Page Created: 7/30/2014   Last Modified: 9/9/2018   Last Generated: 1/11/2019
(This page is an extremely rough draft and is full of all kinds of errors. I will try to improve the documentation over time if I release future versions.)
OswaldBot.py is a home automation robot, a Python-based XMPP bot with speech, audio stream player control, power outage detection, hourly chimes, laser tripwire, and integration with ScratchedInTime comment server. It pre-computes speech files to minimize CPU processing and improve speech response.
You could think of it like a little HAL 9000↗ since it is so bug-ridden you never know what it might do...
OswaldBot was designed around my particular hardware.
- Raspberry Pi
- Android-based smartphone running Xabber
- Stereo speakers with L and R channels placed in different rooms
- C-Media USB audio device (used as mixer)
- Behringer USB DAC audio device
- CyberPower UPS
- OswaldCluster (optional)
Required Files and Directories
config.py - Configuration file (must be in same directory as OswaldBot.py)
generatespeech.sh - Pre-generate the computationally intensive Festival speech files
oz.py - Main subroutines (must be in same directory as OswaldBot.py)
ScratchedInTimePlugin - Optional plugin to interface with ScratchedInTime.
- mpd (optional)
- curl - For use with ScratchedInTime (optional)
I have been experimenting with the British Raspberry Pi ever since it was released in the United States.

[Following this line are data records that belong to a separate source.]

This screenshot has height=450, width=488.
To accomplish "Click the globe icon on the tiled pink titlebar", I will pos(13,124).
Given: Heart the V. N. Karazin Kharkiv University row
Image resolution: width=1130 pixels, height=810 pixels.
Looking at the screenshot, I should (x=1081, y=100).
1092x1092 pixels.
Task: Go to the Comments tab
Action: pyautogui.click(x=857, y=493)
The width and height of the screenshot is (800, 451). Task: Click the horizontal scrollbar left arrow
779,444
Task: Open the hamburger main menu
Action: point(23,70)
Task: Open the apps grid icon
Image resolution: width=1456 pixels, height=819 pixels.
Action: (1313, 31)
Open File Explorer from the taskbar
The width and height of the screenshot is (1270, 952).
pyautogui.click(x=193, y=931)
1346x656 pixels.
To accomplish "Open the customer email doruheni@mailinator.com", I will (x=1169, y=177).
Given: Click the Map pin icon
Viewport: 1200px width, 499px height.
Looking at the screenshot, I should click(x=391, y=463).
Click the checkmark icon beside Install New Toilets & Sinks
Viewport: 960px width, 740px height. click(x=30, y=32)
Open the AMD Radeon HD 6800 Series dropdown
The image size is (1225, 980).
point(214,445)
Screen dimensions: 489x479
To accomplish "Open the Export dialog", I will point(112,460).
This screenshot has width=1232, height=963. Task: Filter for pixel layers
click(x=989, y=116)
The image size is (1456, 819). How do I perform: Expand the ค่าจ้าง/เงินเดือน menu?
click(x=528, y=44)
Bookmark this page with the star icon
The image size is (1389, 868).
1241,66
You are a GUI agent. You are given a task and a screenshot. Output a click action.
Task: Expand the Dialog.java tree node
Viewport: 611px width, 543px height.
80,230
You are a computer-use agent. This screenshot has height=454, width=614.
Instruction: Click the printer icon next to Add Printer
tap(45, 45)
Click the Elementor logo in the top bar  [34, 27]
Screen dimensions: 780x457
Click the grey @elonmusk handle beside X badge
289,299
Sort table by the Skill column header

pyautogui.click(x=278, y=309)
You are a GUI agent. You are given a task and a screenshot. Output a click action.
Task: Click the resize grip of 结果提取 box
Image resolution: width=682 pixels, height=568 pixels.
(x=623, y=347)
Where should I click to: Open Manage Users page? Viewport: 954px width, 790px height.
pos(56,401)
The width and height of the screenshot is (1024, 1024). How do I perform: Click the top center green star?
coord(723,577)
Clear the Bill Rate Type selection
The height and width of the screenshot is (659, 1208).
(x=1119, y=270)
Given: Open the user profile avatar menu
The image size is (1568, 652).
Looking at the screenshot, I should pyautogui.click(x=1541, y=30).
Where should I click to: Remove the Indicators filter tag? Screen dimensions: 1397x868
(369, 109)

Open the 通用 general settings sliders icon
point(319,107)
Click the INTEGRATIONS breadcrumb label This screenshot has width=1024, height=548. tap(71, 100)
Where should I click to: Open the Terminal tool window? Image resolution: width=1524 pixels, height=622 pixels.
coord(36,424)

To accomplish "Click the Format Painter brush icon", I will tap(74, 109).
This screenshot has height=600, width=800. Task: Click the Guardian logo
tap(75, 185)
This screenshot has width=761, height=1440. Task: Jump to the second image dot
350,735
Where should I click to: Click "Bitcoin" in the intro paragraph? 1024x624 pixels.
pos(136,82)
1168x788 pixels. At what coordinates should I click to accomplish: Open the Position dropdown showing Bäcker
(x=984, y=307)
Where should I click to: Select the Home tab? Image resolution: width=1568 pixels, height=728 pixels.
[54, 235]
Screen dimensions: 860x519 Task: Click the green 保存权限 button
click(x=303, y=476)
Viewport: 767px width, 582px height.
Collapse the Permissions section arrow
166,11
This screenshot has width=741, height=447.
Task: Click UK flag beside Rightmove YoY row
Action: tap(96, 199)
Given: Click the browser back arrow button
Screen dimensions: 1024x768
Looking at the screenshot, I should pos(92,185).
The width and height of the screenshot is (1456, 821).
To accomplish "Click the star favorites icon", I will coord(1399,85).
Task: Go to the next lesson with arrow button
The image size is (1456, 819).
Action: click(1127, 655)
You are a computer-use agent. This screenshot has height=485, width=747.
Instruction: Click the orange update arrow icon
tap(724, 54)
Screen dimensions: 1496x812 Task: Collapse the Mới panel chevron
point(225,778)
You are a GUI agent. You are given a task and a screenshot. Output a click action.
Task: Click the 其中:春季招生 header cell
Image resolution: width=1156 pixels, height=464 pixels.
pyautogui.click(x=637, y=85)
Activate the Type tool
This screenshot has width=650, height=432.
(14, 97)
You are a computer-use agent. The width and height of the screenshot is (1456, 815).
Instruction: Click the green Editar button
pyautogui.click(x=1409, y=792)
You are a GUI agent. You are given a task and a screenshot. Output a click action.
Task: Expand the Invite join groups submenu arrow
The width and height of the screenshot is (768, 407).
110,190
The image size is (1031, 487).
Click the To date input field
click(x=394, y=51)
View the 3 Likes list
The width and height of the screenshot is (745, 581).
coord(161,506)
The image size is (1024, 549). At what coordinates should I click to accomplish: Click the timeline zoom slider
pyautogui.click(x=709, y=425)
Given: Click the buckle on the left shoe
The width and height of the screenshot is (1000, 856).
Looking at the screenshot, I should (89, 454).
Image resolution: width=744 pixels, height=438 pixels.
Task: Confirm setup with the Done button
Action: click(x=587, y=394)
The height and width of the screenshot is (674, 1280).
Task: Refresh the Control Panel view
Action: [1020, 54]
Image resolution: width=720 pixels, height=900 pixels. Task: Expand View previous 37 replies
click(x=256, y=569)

It's a wonderful device, and its low cost ($35) means you can take risks with it and won't lose a lot of money if you damage and have to replace it. It gives me the same excitement of working on the old Commodore 64, because of its low cost, versatility, and minimalistic, defined hardware.
My first Pi was a 1st revision, Model B with 256 MB RAM. I chose Arch ARM as the OS, as it is low on resources and fast. The Pi has a 32-bit, single 700 MHz ARMv6 core, a fairly slow processor for 2013, but it has a high performance-per-watt ratio.
This means that if you put enough Pi's together, they won't cost you very much, they won't use much power, and they may have enough speed to do what you need. And you get some isolation, redundancy, and spare parts as a bonus.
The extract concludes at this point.